If you collect enough information from your Quality Control department, from your production, nonconformities, failures, and so on, you can get important insights to improve your processes. In fact, smart quality creates the tools to have everything under control.

The most powerful information for making decisions is to have the right data and implement actions to minimize the risks in the end. Smart Quality is a philosophy in which many different types of tools can be used, and even Lean and Six Sigma are into this system.

 

What impact does Smart Quality have on the QA team? Does it bring more work, or does it reduce it? What does it say about the amount of personnel that you need?

If we're saying that it reduces the manual work for QA departments, then people might think that we’re talking about an automated system that will replace them. That's absolutely not the case. The idea is to automate stuff that nobody wants.

Nobody wants to go behind their colleagues with a stick to have them sign off on quality actions or on documents. Nobody wants to do administrative, uninteresting, quality tasks. That's something that can be automated and replaced with Smart Quality so that the quality department can focus on higher level, more interesting tasks that actually move the needle for the company and their product and not waste 80% of their time on things that can be handled by a system, which is typically what happens in many industries with automation. 

It's not about replacing people, it’s about replacing the tasks that are uninteresting and too expensive to be held by a person. That employee will be happier to do more interesting work, and it will add more value to the company as a whole.

It is a tool that helps with engagement, a catalyst for value creation so that the quality department is freed up to do more interesting work.

 

How do we start the implementation? How do we go away from the quantity system to the smart quality system? What are the steps? 

The first question is, how much smart quality do you already have?
You might have systems and processes in place that you can label as smart quality, but you don't know what level of smart quality you have and what you are missing. And then identify the low-hanging fruit.

What is relatively easy to implement can be applied with the resources that we already have and the systems and tools that we already have, and start with that. And then, show the boardroom the difference between how you were doing things before and how you started this process already, and show them some benefits.

Otherwise, it will be very hard to sell them on just a promise. Having done something internally would definitely be helpful. 

Maybe the second question is, do you need help with it or not? 

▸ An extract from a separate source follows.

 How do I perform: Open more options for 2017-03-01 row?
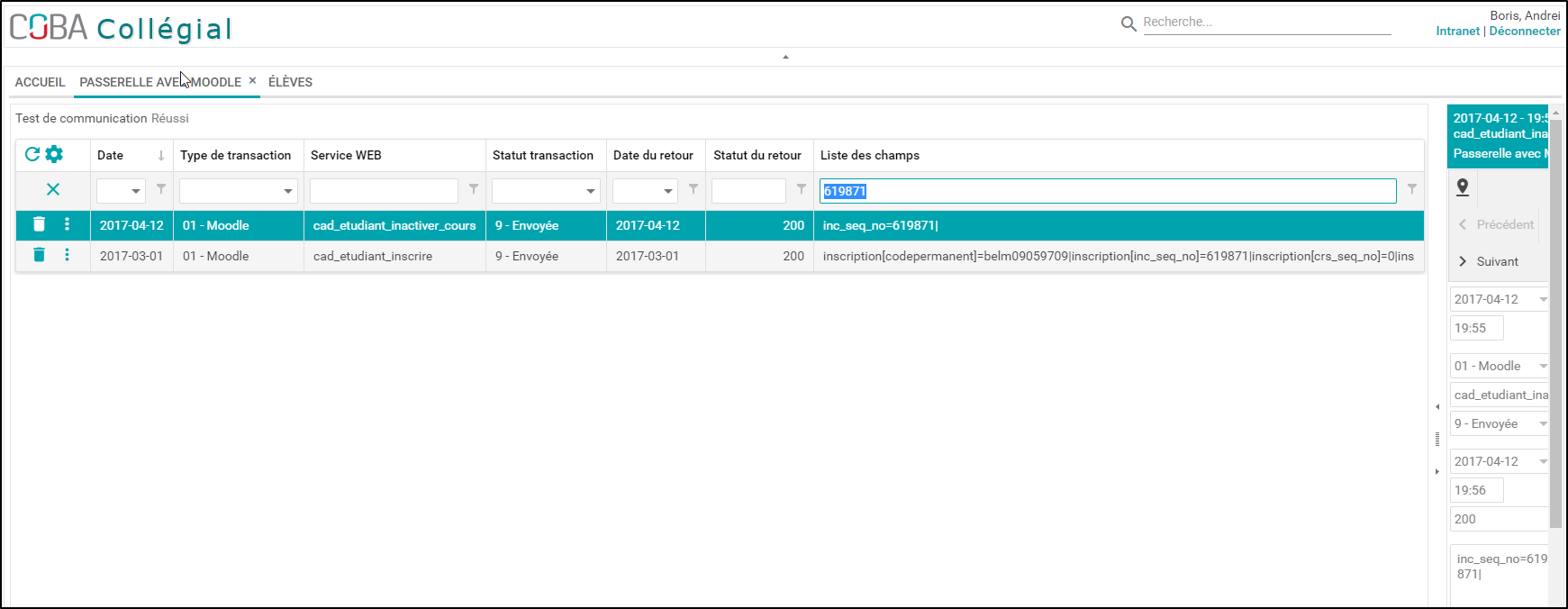pos(67,255)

Many things can be done manually without a specific tool, but you have to evaluate if you have the resources and time to invest in that.

Maybe it’s easier to outsource that or implement Scilife as a system or some other system and then get help. It still has a cost, an external cost, but doing things internally also has a cost, so you have to evaluate where you want to put that cost if it's internal or you want to acquire consultancy or tools to help you with that.

Obviously, you will need some agreement from the board to do so. Once you select the tool, at Scilife, for example, we follow a very strict implementation plan. We go through all the steps, from analysis to training and education on how the whole implementation works, with pillars like training, data import, and integrations with systems. Then the changes that you will have to make on your end for the quality system, and lastly, the validation. Scilife comes with a full validation package according to GAMP 5, and we provide all the documentation signed off and executed by us as the basis for your validation on your end. This effectively takes away 95% of the validation effort on your side. You’ll still need to do the last validation steps on your end to consider if the system fits for use, obviously. We would take you by the hand and go through the whole implementation, tackling these different pillars of training, data, import, integration of systems, and validation, so you can get up and running fast in a matter of weeks as opposed to two months, depending on everybody's needs, the size of the company, and the size of data that needs to be imported, etc.